Federal Legislation Addressing Burnout and Other Federal Updates Banner Image

Healthcare Law Blog

Federal Legislation Addressing Burnout and Other Federal Updates

August 23, 2022

For more information about this blog post, please contact Ryan L. O’Neill or Labinot Alexander Berlajolli.

Federal Mental Protection Legislation for healthcare Providers Becomes Law

Federal legislation to improve mental and behavioral health among healthcare providers in the wake of the COVID-19 pandemic was recently signed into law. Public Health Law No. 117-105, also known as the Dr. Lorna Breen healthcare Provider Protection Act, establishes grants and requires other activities to improve mental and behavioral health among healthcare providers. Such grants will be made available for hospitals, medical professional associations and other healthcare entities.

Specifically, under the law, the United States Department of Health & Human Services ("HHS") must award grants for training health professional students, residents and other healthcare professionals to reduce and prevent suicide, burnout, mental health conditions and substance use disorders. The law further establishes a national education and awareness initiative regarding healthcare worker mental health, and studies on mental and behavioral health and burnout among healthcare workers.

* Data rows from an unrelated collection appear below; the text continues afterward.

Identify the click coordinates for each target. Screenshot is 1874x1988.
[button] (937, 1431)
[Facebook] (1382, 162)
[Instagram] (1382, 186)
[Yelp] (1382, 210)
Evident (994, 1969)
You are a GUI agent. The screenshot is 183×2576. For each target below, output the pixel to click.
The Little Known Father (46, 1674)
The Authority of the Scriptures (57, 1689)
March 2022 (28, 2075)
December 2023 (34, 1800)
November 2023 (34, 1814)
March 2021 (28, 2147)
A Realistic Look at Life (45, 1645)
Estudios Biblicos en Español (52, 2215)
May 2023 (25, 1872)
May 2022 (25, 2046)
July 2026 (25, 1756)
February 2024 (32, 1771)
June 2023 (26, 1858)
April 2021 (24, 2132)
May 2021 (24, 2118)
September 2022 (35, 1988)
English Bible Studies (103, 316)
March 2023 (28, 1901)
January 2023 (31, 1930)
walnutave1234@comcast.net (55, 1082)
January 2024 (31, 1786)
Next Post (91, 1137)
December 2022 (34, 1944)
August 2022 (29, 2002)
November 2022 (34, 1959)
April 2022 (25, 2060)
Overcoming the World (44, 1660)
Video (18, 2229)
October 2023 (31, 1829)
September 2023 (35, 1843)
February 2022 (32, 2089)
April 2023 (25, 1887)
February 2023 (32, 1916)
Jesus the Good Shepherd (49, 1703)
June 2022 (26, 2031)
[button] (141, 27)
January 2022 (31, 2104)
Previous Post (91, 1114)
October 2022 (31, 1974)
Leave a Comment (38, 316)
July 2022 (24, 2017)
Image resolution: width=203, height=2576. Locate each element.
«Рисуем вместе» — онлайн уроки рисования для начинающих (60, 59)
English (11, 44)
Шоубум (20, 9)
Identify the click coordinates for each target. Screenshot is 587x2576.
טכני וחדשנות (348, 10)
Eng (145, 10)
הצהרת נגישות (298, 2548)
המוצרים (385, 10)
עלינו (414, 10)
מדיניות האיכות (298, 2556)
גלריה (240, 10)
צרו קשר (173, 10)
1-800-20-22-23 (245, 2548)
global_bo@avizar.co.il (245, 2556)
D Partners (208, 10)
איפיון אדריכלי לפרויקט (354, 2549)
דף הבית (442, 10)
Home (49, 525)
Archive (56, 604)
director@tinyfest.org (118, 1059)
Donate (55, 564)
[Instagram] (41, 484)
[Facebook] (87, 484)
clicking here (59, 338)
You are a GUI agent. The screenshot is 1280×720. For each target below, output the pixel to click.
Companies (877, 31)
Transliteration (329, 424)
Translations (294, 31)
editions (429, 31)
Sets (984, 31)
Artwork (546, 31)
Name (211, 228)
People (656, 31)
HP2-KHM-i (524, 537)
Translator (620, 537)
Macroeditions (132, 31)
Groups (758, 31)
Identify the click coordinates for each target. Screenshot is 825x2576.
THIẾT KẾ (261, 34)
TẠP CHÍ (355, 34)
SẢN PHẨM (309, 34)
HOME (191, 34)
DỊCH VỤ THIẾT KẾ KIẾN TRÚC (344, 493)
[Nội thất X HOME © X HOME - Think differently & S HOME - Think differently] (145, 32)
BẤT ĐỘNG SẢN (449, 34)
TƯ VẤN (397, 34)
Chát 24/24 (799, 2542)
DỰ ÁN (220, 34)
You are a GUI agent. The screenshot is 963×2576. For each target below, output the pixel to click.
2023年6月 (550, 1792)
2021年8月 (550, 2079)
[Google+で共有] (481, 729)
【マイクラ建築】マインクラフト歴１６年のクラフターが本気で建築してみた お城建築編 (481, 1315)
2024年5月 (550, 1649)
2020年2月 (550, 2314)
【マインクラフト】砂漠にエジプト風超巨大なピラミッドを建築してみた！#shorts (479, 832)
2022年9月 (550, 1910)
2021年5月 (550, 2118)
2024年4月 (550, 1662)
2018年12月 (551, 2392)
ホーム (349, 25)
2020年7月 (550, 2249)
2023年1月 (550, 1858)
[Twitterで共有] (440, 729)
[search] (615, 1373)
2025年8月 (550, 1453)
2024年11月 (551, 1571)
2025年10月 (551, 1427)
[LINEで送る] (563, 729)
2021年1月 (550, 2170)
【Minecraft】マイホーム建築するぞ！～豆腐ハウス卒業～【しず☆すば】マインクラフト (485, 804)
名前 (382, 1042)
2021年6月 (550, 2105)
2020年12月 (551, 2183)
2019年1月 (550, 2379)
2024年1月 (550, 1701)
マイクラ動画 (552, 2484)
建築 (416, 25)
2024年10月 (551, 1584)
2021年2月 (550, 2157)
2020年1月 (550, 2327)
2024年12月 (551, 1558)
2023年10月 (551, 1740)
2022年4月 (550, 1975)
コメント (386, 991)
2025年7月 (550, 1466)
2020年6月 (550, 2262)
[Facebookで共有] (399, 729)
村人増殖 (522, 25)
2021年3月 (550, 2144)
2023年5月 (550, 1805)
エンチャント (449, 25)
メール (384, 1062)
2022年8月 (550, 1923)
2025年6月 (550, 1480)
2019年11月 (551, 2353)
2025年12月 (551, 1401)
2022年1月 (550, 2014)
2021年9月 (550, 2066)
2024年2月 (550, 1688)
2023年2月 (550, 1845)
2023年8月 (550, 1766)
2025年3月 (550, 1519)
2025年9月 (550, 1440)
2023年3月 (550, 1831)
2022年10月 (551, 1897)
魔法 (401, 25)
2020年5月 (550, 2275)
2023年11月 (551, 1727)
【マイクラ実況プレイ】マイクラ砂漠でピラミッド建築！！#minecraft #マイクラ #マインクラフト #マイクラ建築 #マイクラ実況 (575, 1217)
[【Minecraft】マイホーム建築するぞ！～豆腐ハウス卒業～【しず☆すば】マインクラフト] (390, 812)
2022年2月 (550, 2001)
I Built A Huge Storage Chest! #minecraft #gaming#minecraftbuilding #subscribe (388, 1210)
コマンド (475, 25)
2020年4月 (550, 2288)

The Dr. Lorna Breen healthcare Provider Protection Act is the latest in recent federal efforts to address healthcare worker mental health and burnout in the wake of the COVID-19 pandemic. The full text of the Dr. Lorna Breen healthcare Provider Protection Act can be read here.

HHS Repeals Final Rules Regarding Guidance, Enforcement, and Adjudication Procedures

In a recent final rule, 87 FR 44002, HHS announced that it would repeal regulations issued under two prior final rules: “Department of Health and Human Services Good Guidance Practices” (85 FR 78770); issued 12/7/2020) and “Department of Health and Human Services Transparency and Fairness in Civil Administrative Enforcement Actions” (86 FR 3010); issued 1/14/2021). The final rules had previously been codified as regulations, collectively, at 45 C.F.R. Part 1.


Both former final rules had been issued, and codified, pursuant to Executive Orders (E.O. 13891 and E.O. 13892). Both Executive Orders were subsequently repealed by the Biden Administration via E.O. 13992. The repeal of the HHS final rules removes multiple standards and requirements which heightened the administrative burdens of HHS when issuing guidance or pursuing civil enforcement actions.

The full text of 87 FR 44002 can be accessed here. HHS has not yet released a fact sheet summarizing this final rule.

CMS Announces New Quality Measure Targets for State Medicaid Home and Community-Based Services

The Centers for Medicare & Medicaid Service ("CMS") recently released a set of new Home and Community-Based Services ("HCBS") quality measures through a guidance letter issued directly to each State Medicaid Director (SMD# 22-003). Millions of Americans rely on Medicaid for HCBS, though coverage varies state by state. Accordingly, the HCBS Quality Measure is designed, at a national level, to provide insight into the quality of state Medicaid programs, enable states to measure and improve outcomes for Medicaid HCBS beneficiaries relying on long-term Medicaid services, and improve health equity.

The measures seek to address HCBS quality and outcomes in the following key priority areas:

  1. Access and awareness of eligible Medicaid beneficiaries to available HCBS resources.
  2. Opportunities for rebalancing of Medicaid spending and use of services and supports delivered in home and community-based settings relative to institutional settings.
  3. Community integration, which is focused on ensuring the self-determination, independence, empowerment, and full inclusion of eligible Medicaid beneficiaries.

CMS has stated that it will release additional technical details on each measure in future guidance. The CMS guidance letter outlining the new HCBS quality measure targets can be read here.

HHS Final Rule Regarding Notice of Benefit and Payment Parameters for 2023 Take Effect

An HHS final rule (87 FR 27208) regarding federal qualified health plans ("QHPs") recently went into effect, implementing new CMS standards and requirements for QHP issuers and related entities. The final rule seeks to strengthen the coverage options offered by QHPs listed on federal and state marketplaces that are hosted on the federal platform while also streamlining QHP review and comparison by consumers.

Under the final rule, QHP issuers face a host of new and updated standards. QHP issuers are now required to offer standardized plan options at every product network type, at every metal level (bronze, silver, gold, etc.), and throughout every service area in which they offer non-standardized options in plan year ("PY") 2023 and beyond. Additionally, CMS will conduct network adequacy reviews in all states with a Federally-Facilitated Marketplace ("FFM"), evaluating QHPs for compliance with quantitative network adequacy standards based on time and distance standards. Additionally, CMS has finalized multiple requirements designed to advance health equity in QHPS, including updating nondiscrimination policies affecting health plan designs and scaling back special enrollment period ("SEP") verification.

The full text of the final rule is available here. A fact sheet regarding the final rule may be read here.